Below is a set of records; restate each one word for word.

Exercise materials:
····················

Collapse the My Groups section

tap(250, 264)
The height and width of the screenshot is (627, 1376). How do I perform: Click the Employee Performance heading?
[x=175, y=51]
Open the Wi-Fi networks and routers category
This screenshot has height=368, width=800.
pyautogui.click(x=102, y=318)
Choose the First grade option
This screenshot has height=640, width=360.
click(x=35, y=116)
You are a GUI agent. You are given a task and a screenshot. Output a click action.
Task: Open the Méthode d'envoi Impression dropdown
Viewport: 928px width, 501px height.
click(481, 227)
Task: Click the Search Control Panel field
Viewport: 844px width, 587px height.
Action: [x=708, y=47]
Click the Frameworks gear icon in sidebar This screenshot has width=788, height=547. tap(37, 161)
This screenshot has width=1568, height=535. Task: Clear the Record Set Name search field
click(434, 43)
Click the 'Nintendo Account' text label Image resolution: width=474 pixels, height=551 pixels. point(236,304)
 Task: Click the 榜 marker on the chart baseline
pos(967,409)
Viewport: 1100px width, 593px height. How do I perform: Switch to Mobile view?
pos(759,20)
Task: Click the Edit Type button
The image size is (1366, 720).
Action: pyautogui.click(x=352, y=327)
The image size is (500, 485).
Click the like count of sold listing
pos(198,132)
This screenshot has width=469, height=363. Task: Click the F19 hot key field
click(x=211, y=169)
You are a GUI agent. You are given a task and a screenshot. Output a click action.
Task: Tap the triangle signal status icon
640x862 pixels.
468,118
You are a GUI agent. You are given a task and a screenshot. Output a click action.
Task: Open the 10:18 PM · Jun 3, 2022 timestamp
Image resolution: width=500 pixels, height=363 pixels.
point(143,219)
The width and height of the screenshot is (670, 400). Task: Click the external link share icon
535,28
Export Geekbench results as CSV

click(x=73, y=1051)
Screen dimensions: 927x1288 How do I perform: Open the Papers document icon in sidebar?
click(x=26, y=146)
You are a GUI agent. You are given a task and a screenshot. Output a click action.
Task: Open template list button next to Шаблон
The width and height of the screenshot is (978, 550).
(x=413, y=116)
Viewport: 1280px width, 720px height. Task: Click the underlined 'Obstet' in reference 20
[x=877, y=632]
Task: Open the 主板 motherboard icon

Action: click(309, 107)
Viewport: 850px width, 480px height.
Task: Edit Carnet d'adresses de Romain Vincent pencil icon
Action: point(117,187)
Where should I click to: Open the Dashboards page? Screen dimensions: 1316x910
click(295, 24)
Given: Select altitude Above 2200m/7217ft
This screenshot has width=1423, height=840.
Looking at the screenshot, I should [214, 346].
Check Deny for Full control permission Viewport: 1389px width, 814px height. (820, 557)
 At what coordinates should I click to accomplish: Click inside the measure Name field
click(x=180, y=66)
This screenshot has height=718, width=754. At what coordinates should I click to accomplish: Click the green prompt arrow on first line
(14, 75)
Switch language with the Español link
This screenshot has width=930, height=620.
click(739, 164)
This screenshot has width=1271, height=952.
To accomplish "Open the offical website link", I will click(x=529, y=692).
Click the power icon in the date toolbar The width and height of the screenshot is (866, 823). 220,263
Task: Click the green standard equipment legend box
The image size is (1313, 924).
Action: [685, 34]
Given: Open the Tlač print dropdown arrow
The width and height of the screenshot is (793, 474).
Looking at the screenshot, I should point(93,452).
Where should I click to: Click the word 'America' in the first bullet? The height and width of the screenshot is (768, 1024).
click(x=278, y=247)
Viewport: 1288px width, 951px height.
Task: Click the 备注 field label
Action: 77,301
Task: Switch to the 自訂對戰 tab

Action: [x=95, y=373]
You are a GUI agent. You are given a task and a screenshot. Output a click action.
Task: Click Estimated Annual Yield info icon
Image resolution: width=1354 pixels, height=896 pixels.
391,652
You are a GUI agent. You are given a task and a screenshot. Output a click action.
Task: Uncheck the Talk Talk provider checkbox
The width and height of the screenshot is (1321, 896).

····················

Task solution:
Collapse the My Groups section

tap(250, 264)
The height and width of the screenshot is (627, 1376). How do I perform: Click the Employee Performance heading?
[x=175, y=51]
Open the Wi-Fi networks and routers category
This screenshot has height=368, width=800.
pyautogui.click(x=102, y=318)
Choose the First grade option
This screenshot has height=640, width=360.
click(x=35, y=116)
You are a GUI agent. You are given a task and a screenshot. Output a click action.
Task: Open the Méthode d'envoi Impression dropdown
Viewport: 928px width, 501px height.
click(481, 227)
Task: Click the Search Control Panel field
Viewport: 844px width, 587px height.
Action: [x=708, y=47]
Click the Frameworks gear icon in sidebar This screenshot has width=788, height=547. tap(37, 161)
This screenshot has width=1568, height=535. Task: Clear the Record Set Name search field
click(434, 43)
Click the 'Nintendo Account' text label Image resolution: width=474 pixels, height=551 pixels. point(236,304)
 Task: Click the 榜 marker on the chart baseline
pos(967,409)
Viewport: 1100px width, 593px height. How do I perform: Switch to Mobile view?
pos(759,20)
Task: Click the Edit Type button
The image size is (1366, 720).
Action: pyautogui.click(x=352, y=327)
The image size is (500, 485).
Click the like count of sold listing
pos(198,132)
This screenshot has width=469, height=363. Task: Click the F19 hot key field
click(x=211, y=169)
You are a GUI agent. You are given a task and a screenshot. Output a click action.
Task: Tap the triangle signal status icon
640x862 pixels.
468,118
You are a GUI agent. You are given a task and a screenshot. Output a click action.
Task: Open the 10:18 PM · Jun 3, 2022 timestamp
Image resolution: width=500 pixels, height=363 pixels.
point(143,219)
The width and height of the screenshot is (670, 400). Task: Click the external link share icon
535,28
Export Geekbench results as CSV

click(x=73, y=1051)
Screen dimensions: 927x1288 How do I perform: Open the Papers document icon in sidebar?
click(x=26, y=146)
You are a GUI agent. You are given a task and a screenshot. Output a click action.
Task: Open template list button next to Шаблон
The width and height of the screenshot is (978, 550).
(x=413, y=116)
Viewport: 1280px width, 720px height. Task: Click the underlined 'Obstet' in reference 20
[x=877, y=632]
Task: Open the 主板 motherboard icon

Action: click(309, 107)
Viewport: 850px width, 480px height.
Task: Edit Carnet d'adresses de Romain Vincent pencil icon
Action: point(117,187)
Where should I click to: Open the Dashboards page? Screen dimensions: 1316x910
click(295, 24)
Given: Select altitude Above 2200m/7217ft
This screenshot has width=1423, height=840.
Looking at the screenshot, I should [214, 346].
Check Deny for Full control permission Viewport: 1389px width, 814px height. (820, 557)
 At what coordinates should I click to accomplish: Click inside the measure Name field
click(x=180, y=66)
This screenshot has height=718, width=754. At what coordinates should I click to accomplish: Click the green prompt arrow on first line
(14, 75)
Switch language with the Español link
This screenshot has width=930, height=620.
click(739, 164)
This screenshot has width=1271, height=952.
To accomplish "Open the offical website link", I will click(x=529, y=692).
Click the power icon in the date toolbar The width and height of the screenshot is (866, 823). 220,263
Task: Click the green standard equipment legend box
The image size is (1313, 924).
Action: [685, 34]
Given: Open the Tlač print dropdown arrow
The width and height of the screenshot is (793, 474).
Looking at the screenshot, I should point(93,452).
Where should I click to: Click the word 'America' in the first bullet? The height and width of the screenshot is (768, 1024).
click(x=278, y=247)
Viewport: 1288px width, 951px height.
Task: Click the 备注 field label
Action: 77,301
Task: Switch to the 自訂對戰 tab

Action: [x=95, y=373]
You are a GUI agent. You are given a task and a screenshot. Output a click action.
Task: Click Estimated Annual Yield info icon
Image resolution: width=1354 pixels, height=896 pixels.
391,652
You are a GUI agent. You are given a task and a screenshot. Output a click action.
Task: Uncheck the Talk Talk provider checkbox
The width and height of the screenshot is (1321, 896).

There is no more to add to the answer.